**TASK REQUIREMENTS**
Could you return each line from the one bearing "Viewport: 561px width, 540px height." through the last line of the entries, exactly as it stands, with no pictures?

Records contained in a dataset:
%%
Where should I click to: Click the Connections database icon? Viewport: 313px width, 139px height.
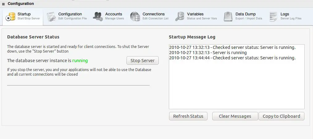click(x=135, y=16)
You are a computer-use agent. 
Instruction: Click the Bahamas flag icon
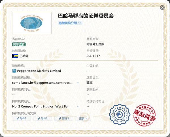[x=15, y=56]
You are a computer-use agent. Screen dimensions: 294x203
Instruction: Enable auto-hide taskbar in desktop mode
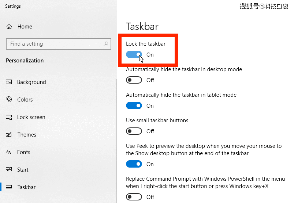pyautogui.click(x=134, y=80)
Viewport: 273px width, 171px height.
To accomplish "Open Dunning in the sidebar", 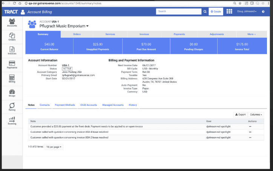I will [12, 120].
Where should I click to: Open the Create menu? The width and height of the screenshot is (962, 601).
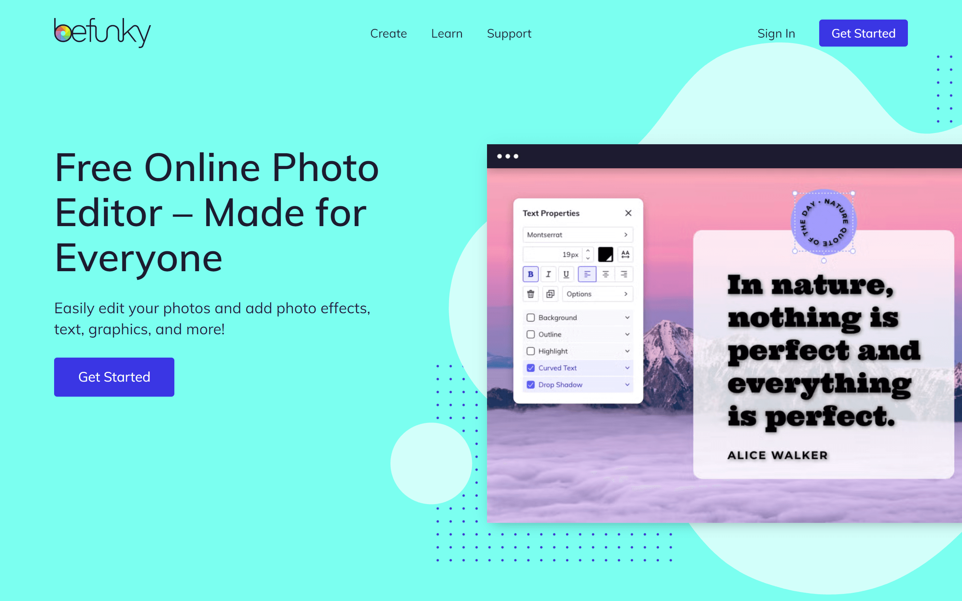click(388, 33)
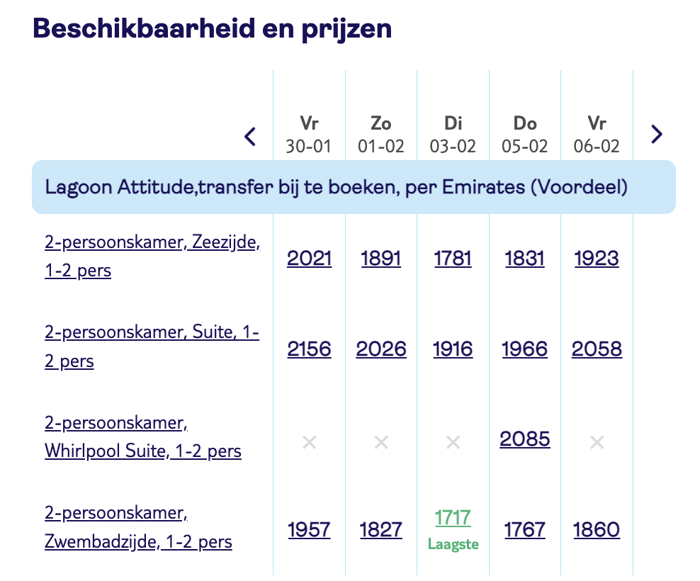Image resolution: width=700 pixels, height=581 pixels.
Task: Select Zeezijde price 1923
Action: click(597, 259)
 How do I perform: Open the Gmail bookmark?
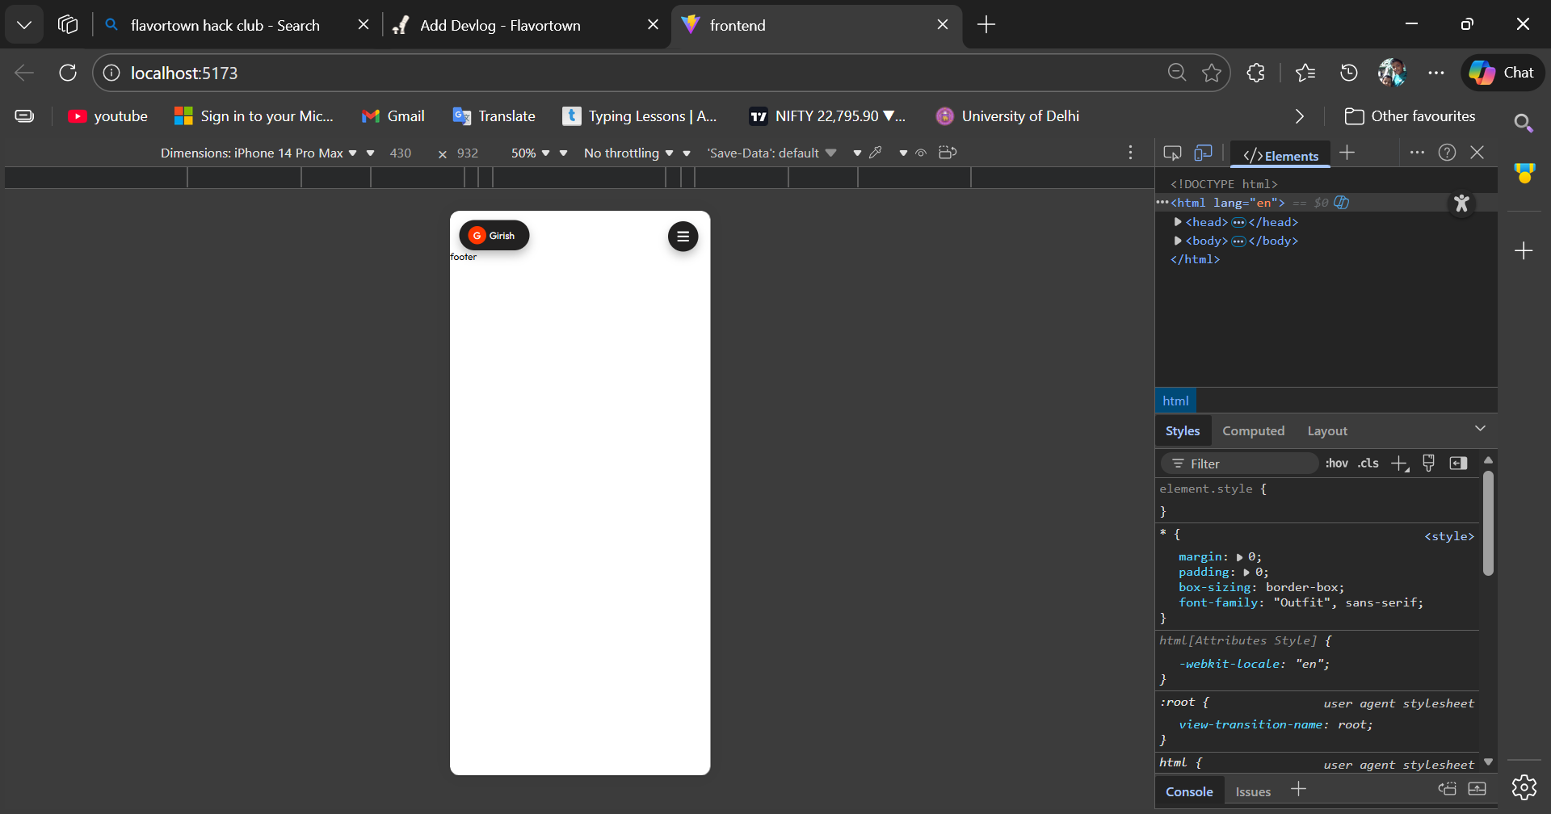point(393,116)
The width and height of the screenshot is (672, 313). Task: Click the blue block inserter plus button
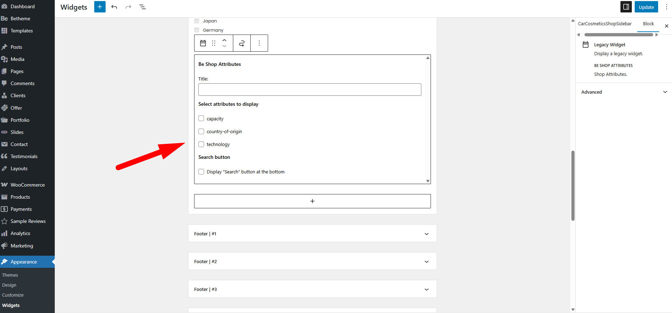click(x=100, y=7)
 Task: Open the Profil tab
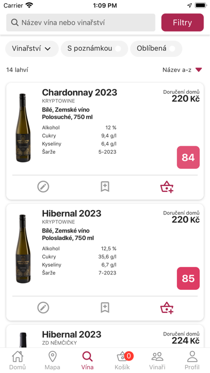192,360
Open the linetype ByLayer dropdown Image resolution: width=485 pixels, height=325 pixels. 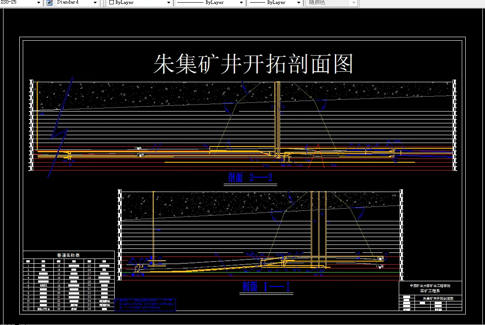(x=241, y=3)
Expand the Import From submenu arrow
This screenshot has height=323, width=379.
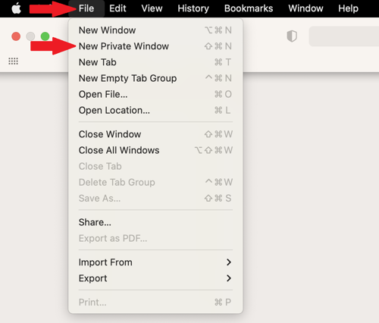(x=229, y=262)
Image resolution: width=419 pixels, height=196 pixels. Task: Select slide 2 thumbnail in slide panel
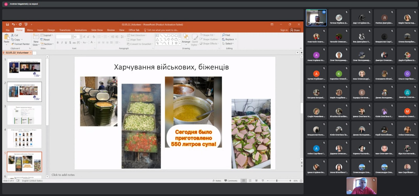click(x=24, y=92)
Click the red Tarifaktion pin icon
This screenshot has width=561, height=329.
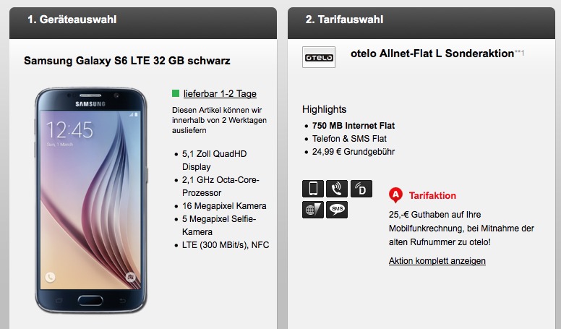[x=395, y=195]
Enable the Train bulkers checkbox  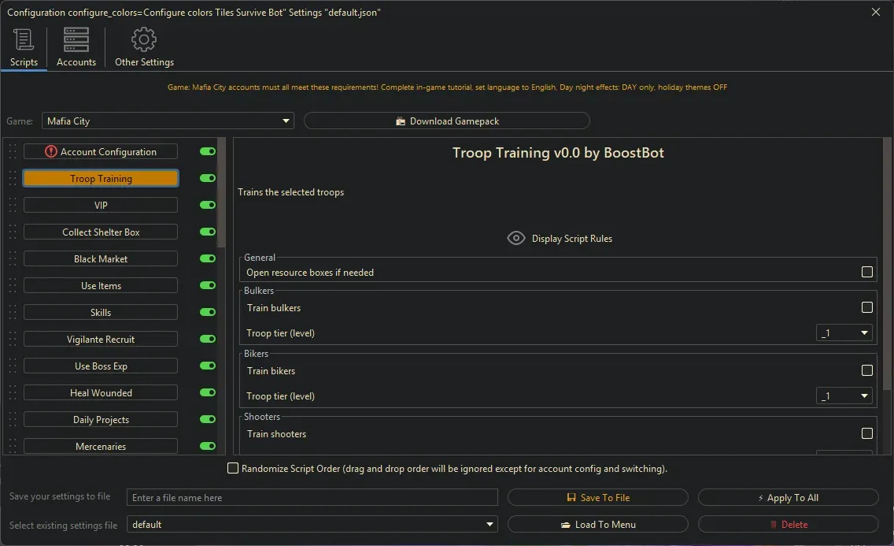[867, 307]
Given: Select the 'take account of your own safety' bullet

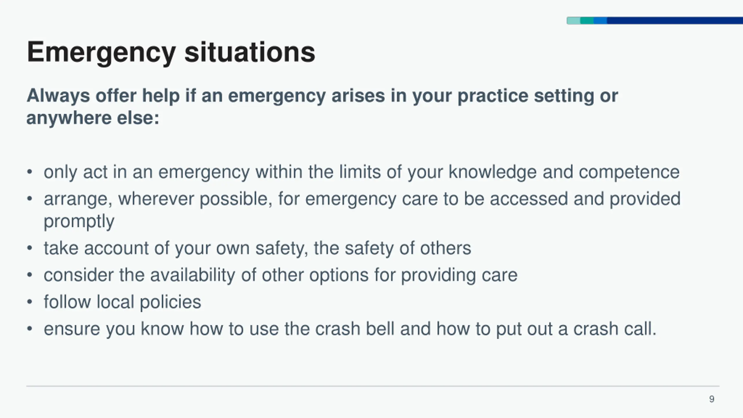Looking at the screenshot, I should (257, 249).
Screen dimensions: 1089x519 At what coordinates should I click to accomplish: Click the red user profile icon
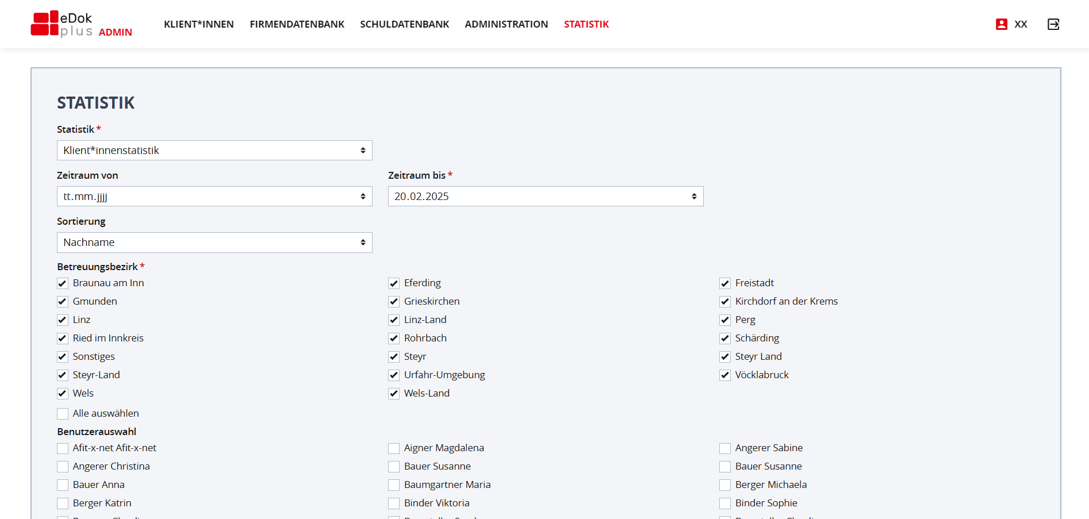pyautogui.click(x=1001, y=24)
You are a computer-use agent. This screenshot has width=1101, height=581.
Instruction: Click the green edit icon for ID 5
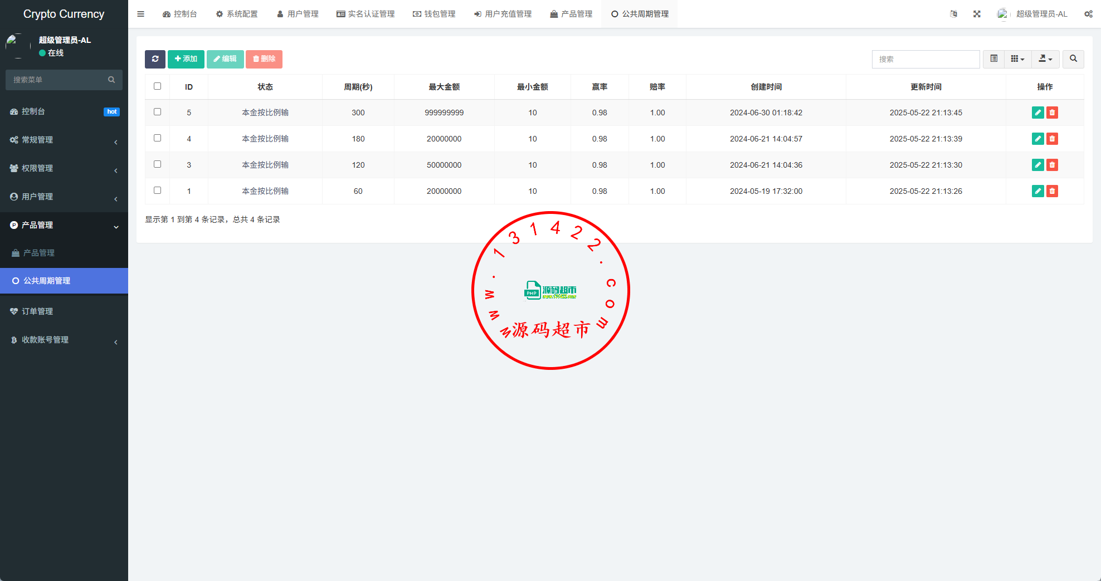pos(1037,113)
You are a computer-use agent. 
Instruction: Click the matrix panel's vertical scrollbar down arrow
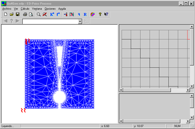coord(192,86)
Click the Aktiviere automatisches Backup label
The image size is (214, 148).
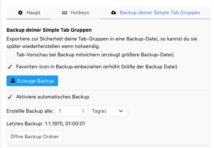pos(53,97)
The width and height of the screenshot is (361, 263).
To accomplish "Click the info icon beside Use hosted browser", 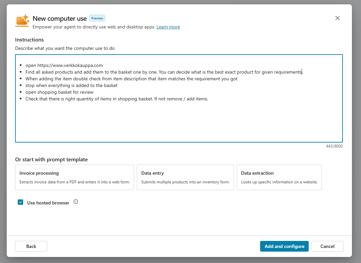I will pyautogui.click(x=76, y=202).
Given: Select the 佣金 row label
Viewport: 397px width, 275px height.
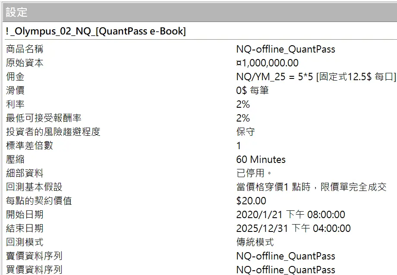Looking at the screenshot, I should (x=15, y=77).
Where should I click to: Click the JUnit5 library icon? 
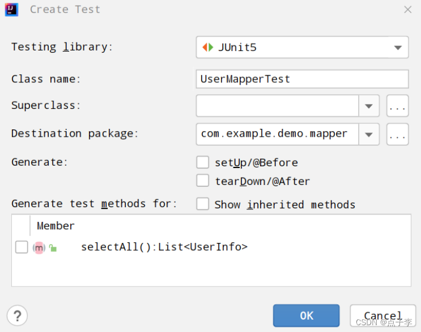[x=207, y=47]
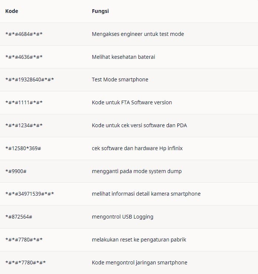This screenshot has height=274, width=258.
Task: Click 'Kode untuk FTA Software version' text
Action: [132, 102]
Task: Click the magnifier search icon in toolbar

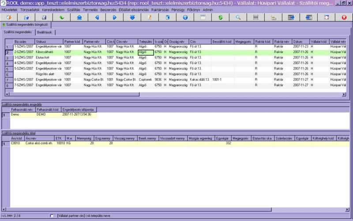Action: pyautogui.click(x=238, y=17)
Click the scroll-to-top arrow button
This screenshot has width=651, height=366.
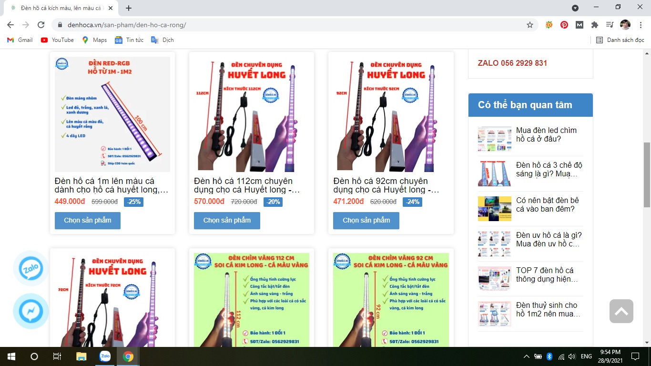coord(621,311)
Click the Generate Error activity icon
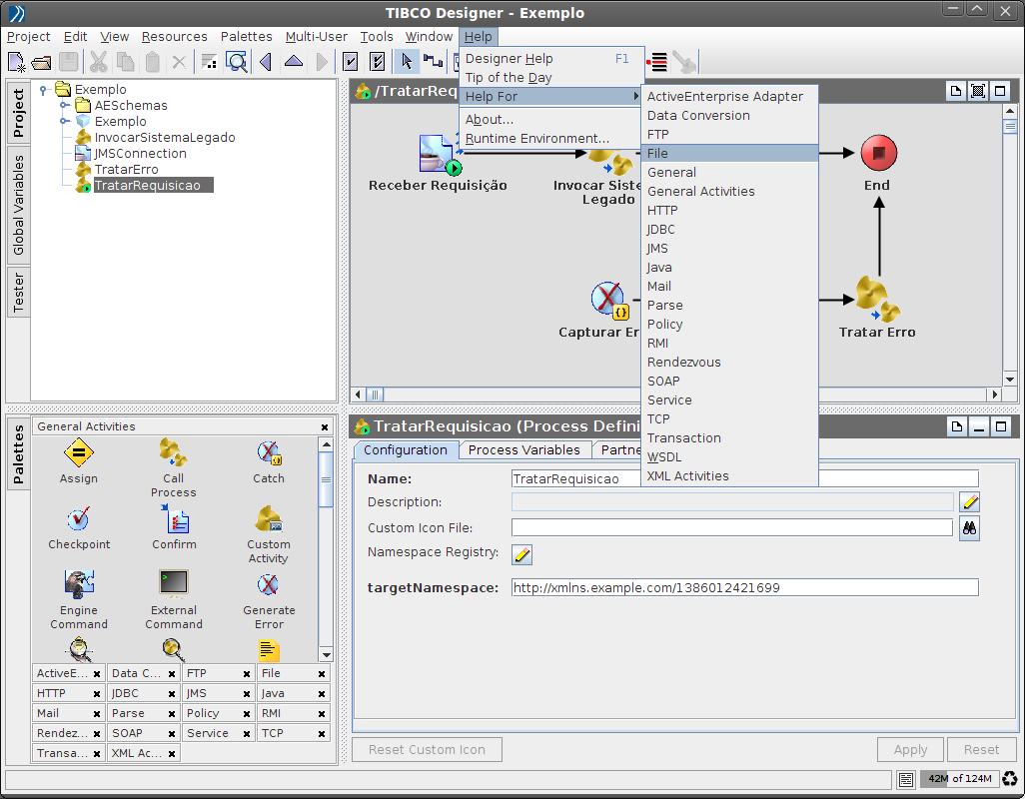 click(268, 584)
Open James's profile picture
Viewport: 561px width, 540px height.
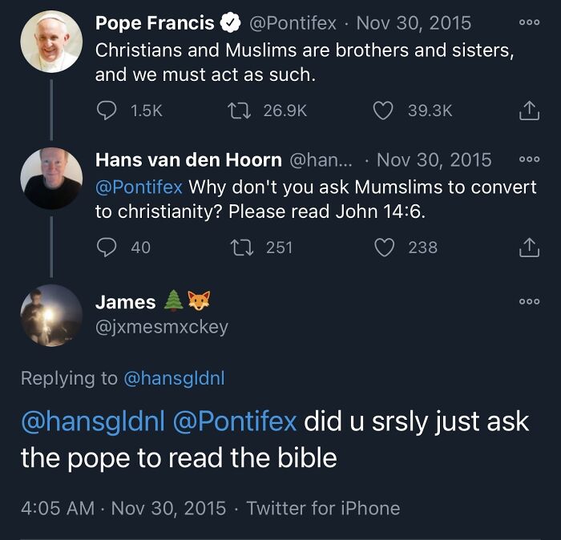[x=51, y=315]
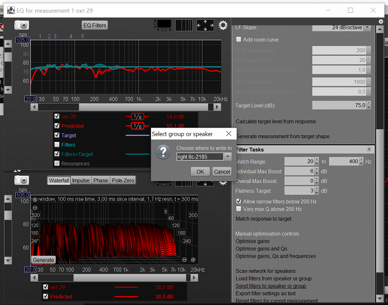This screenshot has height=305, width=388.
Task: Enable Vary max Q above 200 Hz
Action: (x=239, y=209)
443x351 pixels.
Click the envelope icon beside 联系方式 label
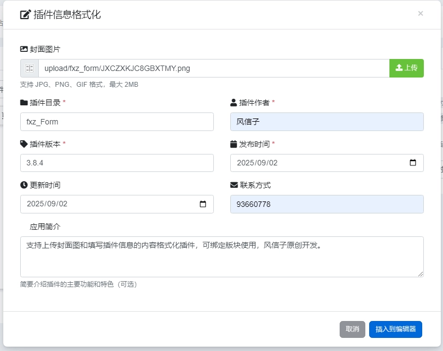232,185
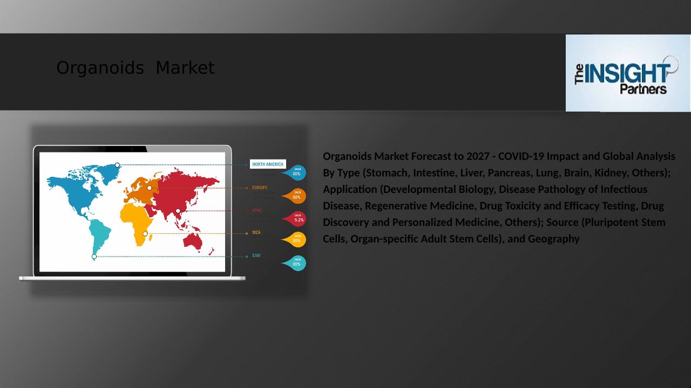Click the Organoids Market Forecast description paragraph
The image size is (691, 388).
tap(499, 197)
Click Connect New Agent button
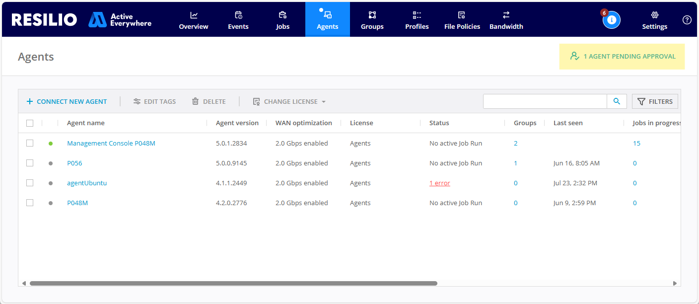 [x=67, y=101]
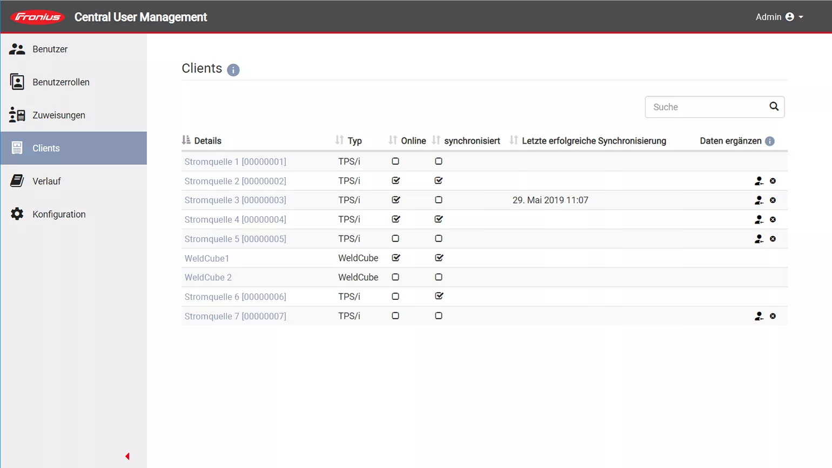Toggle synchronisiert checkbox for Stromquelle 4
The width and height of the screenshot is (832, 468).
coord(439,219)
%%
**SOLUTION TO THIS TASK**
Viewport: 561px width, 540px height.
[x=51, y=315]
This screenshot has height=305, width=388.
Task: Enable Vary max Q above 200 Hz
Action: (x=239, y=209)
443x351 pixels.
Click the envelope icon beside 联系方式 label
232,185
Click the Organoids Market Forecast description paragraph
The image size is (691, 388).
tap(499, 197)
Click Connect New Agent button
 [x=67, y=101]
Toggle synchronisiert checkbox for Stromquelle 4
The width and height of the screenshot is (832, 468).
coord(439,219)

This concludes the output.